Hallucinated vulnerability disclosure for Curl generates disgust
But Bug Bounty platform HackerOne isn't too worried that LLM-generated bug reports will become a deluge...
A bug bounty hunter has attempted to gain a reward by reporting what appears to be an AI-generated/hallucinated software vulnerability.
The attempted disclosure via the HackerOne bug bounty platform alarmed information security professionals concerned about a wave of junk AI-generated “vulnerability” reports swamping/spamming triage teams.
(Bug bounty platforms let organisations tap a marketplace of hackers to crowd-source vulnerability testing, as part of their security programme. Companies wanting to set up their own vulnerability disclosure programme can refer to the NCSC’s toolkit for some top-level guidance.)
This particular disclosure purported to be for a heap overflow vulnerability in the open source project Curl. It was rapidly reviewed by Curl’s founder, the impressively responsive Daniel Stenberg, aka Badger, whose growing scepticism turned to disgust when his probing was met with a nonsense code seemingly spewed up by ChatGPT or an equivalent.

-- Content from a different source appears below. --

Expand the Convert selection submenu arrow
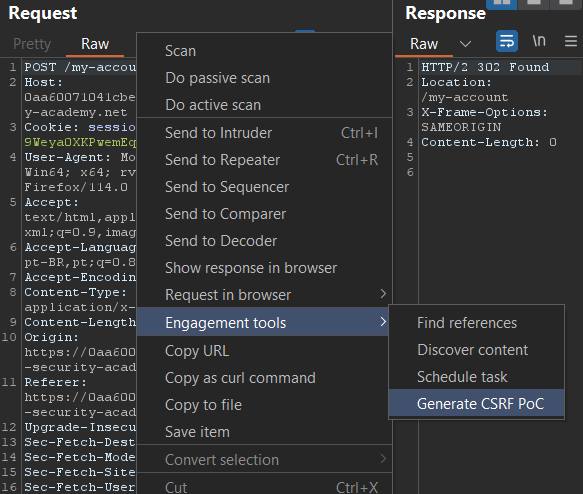Viewport: 583px width, 494px height. pos(383,459)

“Just mumbo jumbo coming back, inventing problems that don't exist in code” said Stenberg, closing the report but disclosing it for transparency.

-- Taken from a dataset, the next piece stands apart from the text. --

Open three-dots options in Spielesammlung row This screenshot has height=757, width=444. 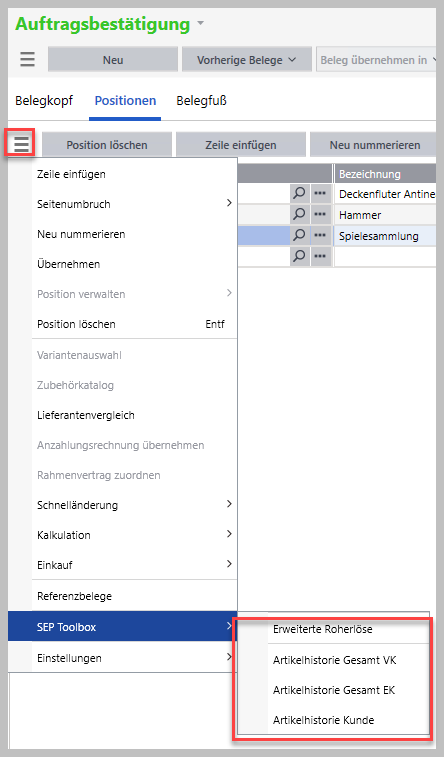pos(320,236)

Trying to “explain” the bug, the bounty hunter had generated code that is not even present in the Curl git master: “It looks like an edit done by you. Seems odd to complain about code you wrote yourself” Stenberg said.
“We're soon to see a top reason security issues don't get fixed will be because they are lost in the sea of LLM-generated nonsense bug bounty reports” as security professional Scott Piper put it wearily on X.
(Vulnerability disclosure triage is already hard: As the Apache Software Foundation’s 2022 annual report showed, the ASF, which oversees 350+ open source projects, received 22,600 emails to its security email in 2022. After careful review of each one, the ASF found that excluding obvious spam, many were “the unfiltered output of some publicly available scanning tool” and triage found that just 2.3% were legitimate bugs.)
HackerOne’s Sandeep Singh, Director, Technical Services told The Stack that whilst such reports look frustrating, he wasn’t overly worried about their proliferation. He emailed: “Although there have been cases where responses or report language have been supported by GenAI, the frequency of such instances does not indicate any substantial increase.
"However, it’s likely we will see more of this. HackerOne Triage reviews every report independently and attempts to reproduce the vulnerability before sending it to the customer, weeding out non-valid or non-reproducible reports, regardless of whether they are AI-generated.
“We are looking to increase the automation of this process and are monitoring for changes as GenAI becomes ever more ubiquitous, updating our policies and procedures accordingly. In the example shared, it is common that when individuals want to learn about Buffer overflow, they will take the advice of many online tutorials that use the example strcpy as an unsafe function to use. However, a hacking expert will be able to distinguish when reading the code base if sufficient checks are in place to prevent buffer overflow. In this case, the individual may have just found the strcpy function in the codebase and then used an LLM to write a report and follow-up responses without understanding the code properly.
“The HackerOne platform disincentivises reporters from continuing to submit low-quality invalid reports by deducting reputation points (closing reports as Not Applicable) and providing an option to the customer to ban reporters in the case of repeated spam submissions” he added. Whether that’s enough to stop a ripple becoming a tsunami remains to be seen.